(Dataset entries)
========================================================================
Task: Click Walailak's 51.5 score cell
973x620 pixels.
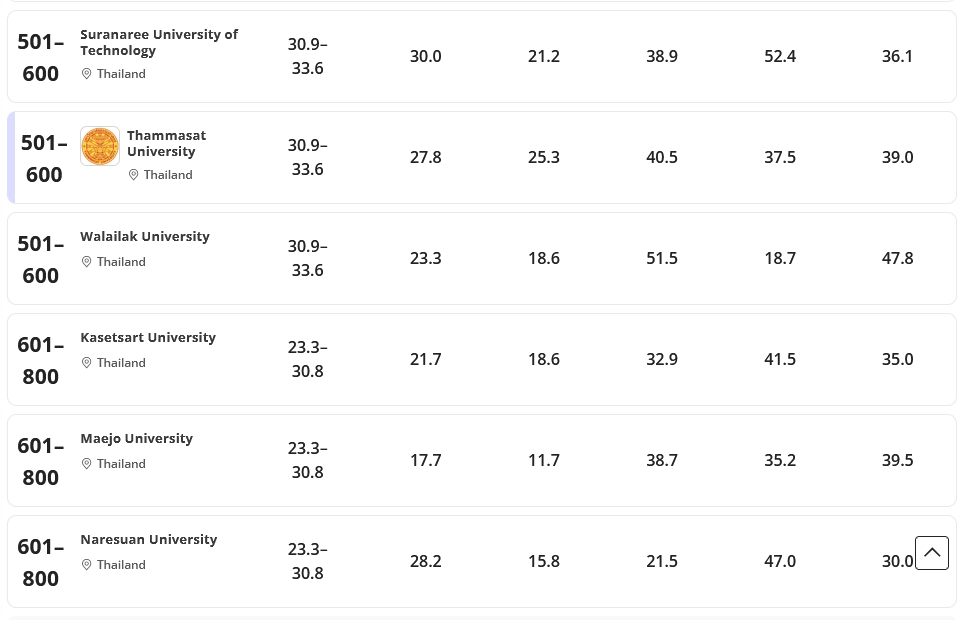Action: [661, 258]

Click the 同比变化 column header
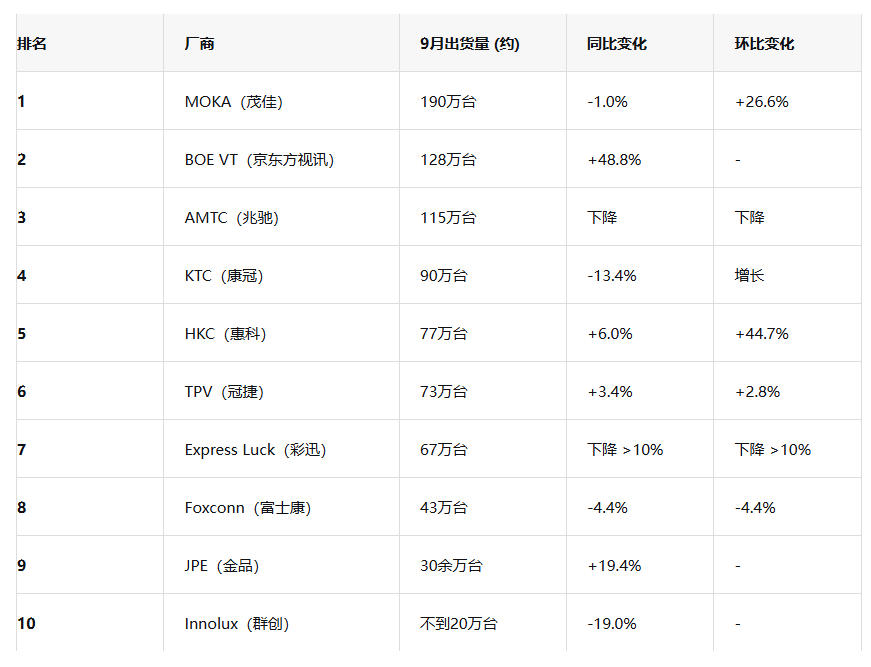click(x=617, y=44)
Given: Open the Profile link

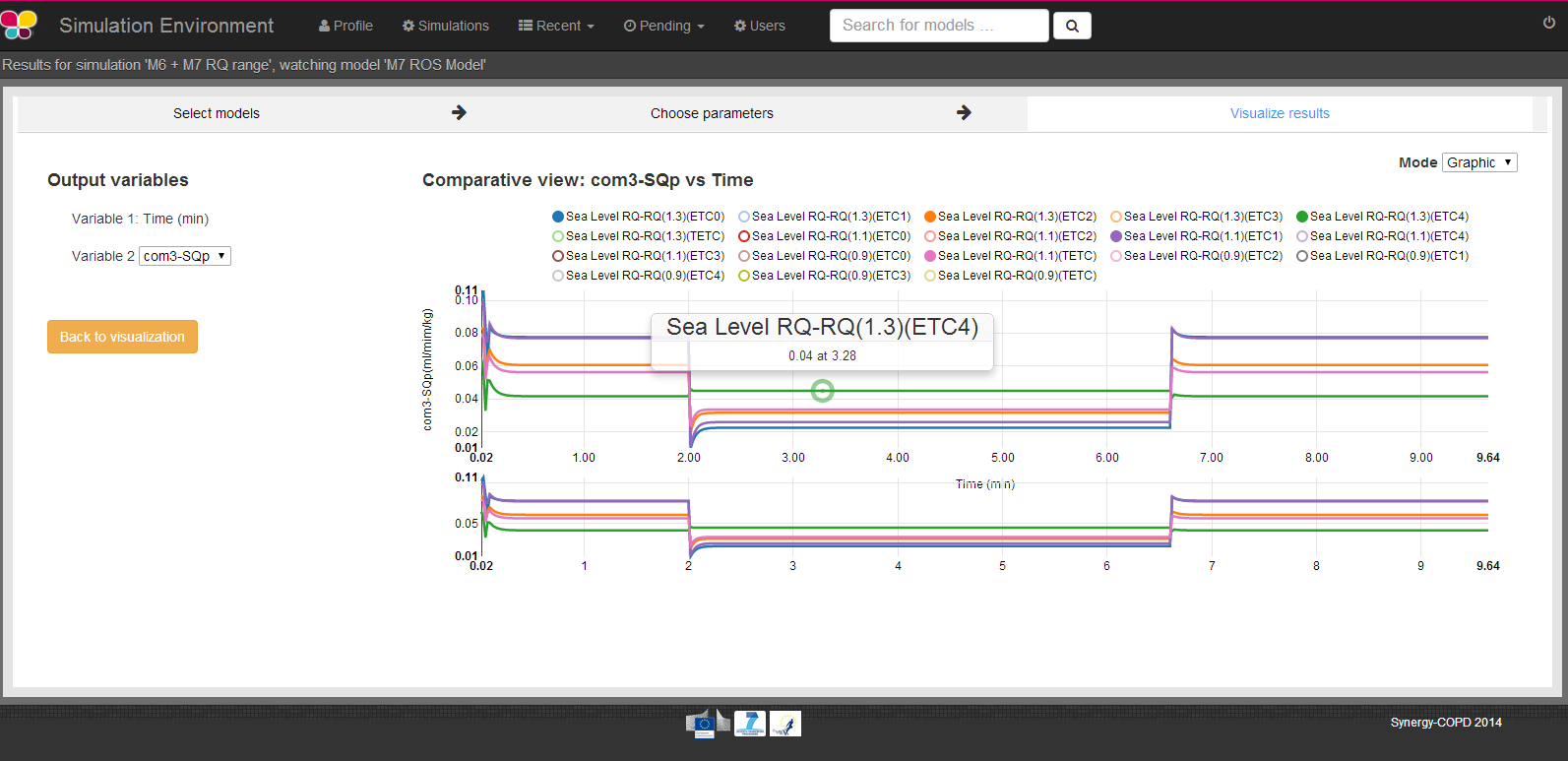Looking at the screenshot, I should pos(345,26).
========================================================================
Problem requirements >>
In the records above, find the line with "973x620 pixels." and copy from it through the last line exactly, without the pictures.

Response area >>
973x620 pixels.
Action: [661, 258]

Click the 同比变化 column header
click(x=617, y=44)
Given: Open the Profile link

Looking at the screenshot, I should pos(345,26).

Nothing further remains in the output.